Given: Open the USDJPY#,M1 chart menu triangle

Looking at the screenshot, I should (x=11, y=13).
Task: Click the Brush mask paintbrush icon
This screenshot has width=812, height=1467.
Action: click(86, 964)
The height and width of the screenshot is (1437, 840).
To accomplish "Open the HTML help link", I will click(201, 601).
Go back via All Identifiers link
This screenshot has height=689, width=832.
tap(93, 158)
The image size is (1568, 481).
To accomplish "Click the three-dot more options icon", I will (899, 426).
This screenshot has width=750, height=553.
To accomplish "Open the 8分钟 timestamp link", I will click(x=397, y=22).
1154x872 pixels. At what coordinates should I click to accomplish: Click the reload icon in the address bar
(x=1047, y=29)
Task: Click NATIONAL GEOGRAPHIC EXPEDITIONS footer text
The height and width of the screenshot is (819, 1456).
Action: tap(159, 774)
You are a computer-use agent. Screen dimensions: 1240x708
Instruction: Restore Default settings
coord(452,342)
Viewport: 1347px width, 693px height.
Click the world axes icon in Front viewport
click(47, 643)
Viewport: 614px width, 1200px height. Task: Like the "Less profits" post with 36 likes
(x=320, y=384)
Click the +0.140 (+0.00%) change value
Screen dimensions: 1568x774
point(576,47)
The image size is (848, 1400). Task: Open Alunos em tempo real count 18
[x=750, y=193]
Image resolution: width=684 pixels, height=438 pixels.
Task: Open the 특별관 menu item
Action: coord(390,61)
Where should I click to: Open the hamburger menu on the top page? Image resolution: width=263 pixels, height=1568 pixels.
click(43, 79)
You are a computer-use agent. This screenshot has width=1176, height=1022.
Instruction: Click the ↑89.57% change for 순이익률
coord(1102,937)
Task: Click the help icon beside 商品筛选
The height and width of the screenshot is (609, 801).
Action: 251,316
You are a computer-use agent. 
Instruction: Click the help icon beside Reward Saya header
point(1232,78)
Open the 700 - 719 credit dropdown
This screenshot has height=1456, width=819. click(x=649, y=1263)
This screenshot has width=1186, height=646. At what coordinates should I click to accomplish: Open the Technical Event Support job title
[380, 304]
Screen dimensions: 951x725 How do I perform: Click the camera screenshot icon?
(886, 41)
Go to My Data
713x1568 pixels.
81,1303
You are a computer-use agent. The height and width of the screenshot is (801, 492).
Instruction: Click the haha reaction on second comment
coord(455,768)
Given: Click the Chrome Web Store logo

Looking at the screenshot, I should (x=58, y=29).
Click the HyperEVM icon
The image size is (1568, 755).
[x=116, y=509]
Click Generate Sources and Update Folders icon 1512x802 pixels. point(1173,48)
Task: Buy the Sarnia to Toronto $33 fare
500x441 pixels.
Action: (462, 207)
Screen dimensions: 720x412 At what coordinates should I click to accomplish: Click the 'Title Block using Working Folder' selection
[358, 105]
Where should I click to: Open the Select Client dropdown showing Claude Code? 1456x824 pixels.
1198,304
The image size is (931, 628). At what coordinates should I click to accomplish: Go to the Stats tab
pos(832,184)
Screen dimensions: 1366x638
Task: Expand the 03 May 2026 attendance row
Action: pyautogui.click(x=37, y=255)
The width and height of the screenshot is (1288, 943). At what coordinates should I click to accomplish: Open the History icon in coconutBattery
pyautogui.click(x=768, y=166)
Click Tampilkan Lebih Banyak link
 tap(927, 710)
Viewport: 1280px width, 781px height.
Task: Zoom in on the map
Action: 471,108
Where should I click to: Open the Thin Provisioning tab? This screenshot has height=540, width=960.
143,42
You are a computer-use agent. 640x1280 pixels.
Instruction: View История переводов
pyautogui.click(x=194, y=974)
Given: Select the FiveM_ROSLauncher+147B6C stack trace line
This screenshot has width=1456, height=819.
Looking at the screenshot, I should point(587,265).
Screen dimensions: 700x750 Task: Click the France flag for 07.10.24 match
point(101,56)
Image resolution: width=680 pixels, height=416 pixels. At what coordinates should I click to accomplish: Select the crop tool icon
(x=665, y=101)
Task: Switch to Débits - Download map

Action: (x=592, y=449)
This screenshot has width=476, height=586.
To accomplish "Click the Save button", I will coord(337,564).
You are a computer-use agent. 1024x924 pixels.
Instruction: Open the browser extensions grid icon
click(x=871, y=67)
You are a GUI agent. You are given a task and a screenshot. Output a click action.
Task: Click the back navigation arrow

----------

GIVEN EXERCISE =
Print all of the entries above again, line for line and unchanged.

SOLVED EXERCISE =
Given: Open the USDJPY#,M1 chart menu triangle

Looking at the screenshot, I should (x=11, y=13).
Task: Click the Brush mask paintbrush icon
This screenshot has width=812, height=1467.
Action: click(86, 964)
The height and width of the screenshot is (1437, 840).
To accomplish "Open the HTML help link", I will click(201, 601).
Go back via All Identifiers link
This screenshot has height=689, width=832.
tap(93, 158)
The image size is (1568, 481).
To accomplish "Click the three-dot more options icon", I will (899, 426).
This screenshot has width=750, height=553.
To accomplish "Open the 8分钟 timestamp link", I will click(x=397, y=22).
1154x872 pixels. At what coordinates should I click to accomplish: Click the reload icon in the address bar
(x=1047, y=29)
Task: Click NATIONAL GEOGRAPHIC EXPEDITIONS footer text
The height and width of the screenshot is (819, 1456).
Action: tap(159, 774)
You are a computer-use agent. Screen dimensions: 1240x708
Instruction: Restore Default settings
coord(452,342)
Viewport: 1347px width, 693px height.
Click the world axes icon in Front viewport
click(47, 643)
Viewport: 614px width, 1200px height. Task: Like the "Less profits" post with 36 likes
(x=320, y=384)
Click the +0.140 (+0.00%) change value
Screen dimensions: 1568x774
point(576,47)
The image size is (848, 1400). Task: Open Alunos em tempo real count 18
[x=750, y=193]
Image resolution: width=684 pixels, height=438 pixels.
Task: Open the 특별관 menu item
Action: coord(390,61)
Where should I click to: Open the hamburger menu on the top page? Image resolution: width=263 pixels, height=1568 pixels.
click(43, 79)
You are a computer-use agent. This screenshot has width=1176, height=1022.
Instruction: Click the ↑89.57% change for 순이익률
coord(1102,937)
Task: Click the help icon beside 商品筛选
The height and width of the screenshot is (609, 801).
Action: 251,316
You are a computer-use agent. 
Instruction: Click the help icon beside Reward Saya header
point(1232,78)
Open the 700 - 719 credit dropdown
This screenshot has height=1456, width=819. click(x=649, y=1263)
This screenshot has width=1186, height=646. At what coordinates should I click to accomplish: Open the Technical Event Support job title
[380, 304]
Screen dimensions: 951x725 How do I perform: Click the camera screenshot icon?
(886, 41)
Go to My Data
713x1568 pixels.
81,1303
You are a computer-use agent. The height and width of the screenshot is (801, 492).
Instruction: Click the haha reaction on second comment
coord(455,768)
Given: Click the Chrome Web Store logo

Looking at the screenshot, I should (x=58, y=29).
Click the HyperEVM icon
The image size is (1568, 755).
[x=116, y=509]
Click Generate Sources and Update Folders icon 1512x802 pixels. point(1173,48)
Task: Buy the Sarnia to Toronto $33 fare
500x441 pixels.
Action: (462, 207)
Screen dimensions: 720x412 At what coordinates should I click to accomplish: Click the 'Title Block using Working Folder' selection
[358, 105]
Where should I click to: Open the Select Client dropdown showing Claude Code? 1456x824 pixels.
1198,304
The image size is (931, 628). At what coordinates should I click to accomplish: Go to the Stats tab
pos(832,184)
Screen dimensions: 1366x638
Task: Expand the 03 May 2026 attendance row
Action: pyautogui.click(x=37, y=255)
The width and height of the screenshot is (1288, 943). At what coordinates should I click to accomplish: Open the History icon in coconutBattery
pyautogui.click(x=768, y=166)
Click Tampilkan Lebih Banyak link
 tap(927, 710)
Viewport: 1280px width, 781px height.
Task: Zoom in on the map
Action: 471,108
Where should I click to: Open the Thin Provisioning tab? This screenshot has height=540, width=960.
143,42
You are a computer-use agent. 640x1280 pixels.
Instruction: View История переводов
pyautogui.click(x=194, y=974)
Given: Select the FiveM_ROSLauncher+147B6C stack trace line
This screenshot has width=1456, height=819.
Looking at the screenshot, I should point(587,265).
Screen dimensions: 700x750 Task: Click the France flag for 07.10.24 match
point(101,56)
Image resolution: width=680 pixels, height=416 pixels. At what coordinates should I click to accomplish: Select the crop tool icon
(x=665, y=101)
Task: Switch to Débits - Download map

Action: (x=592, y=449)
This screenshot has width=476, height=586.
To accomplish "Click the Save button", I will coord(337,564).
You are a computer-use agent. 1024x924 pixels.
Instruction: Open the browser extensions grid icon
click(x=871, y=67)
You are a GUI agent. You are given a task and a screenshot. Output a click action.
Task: Click the back navigation arrow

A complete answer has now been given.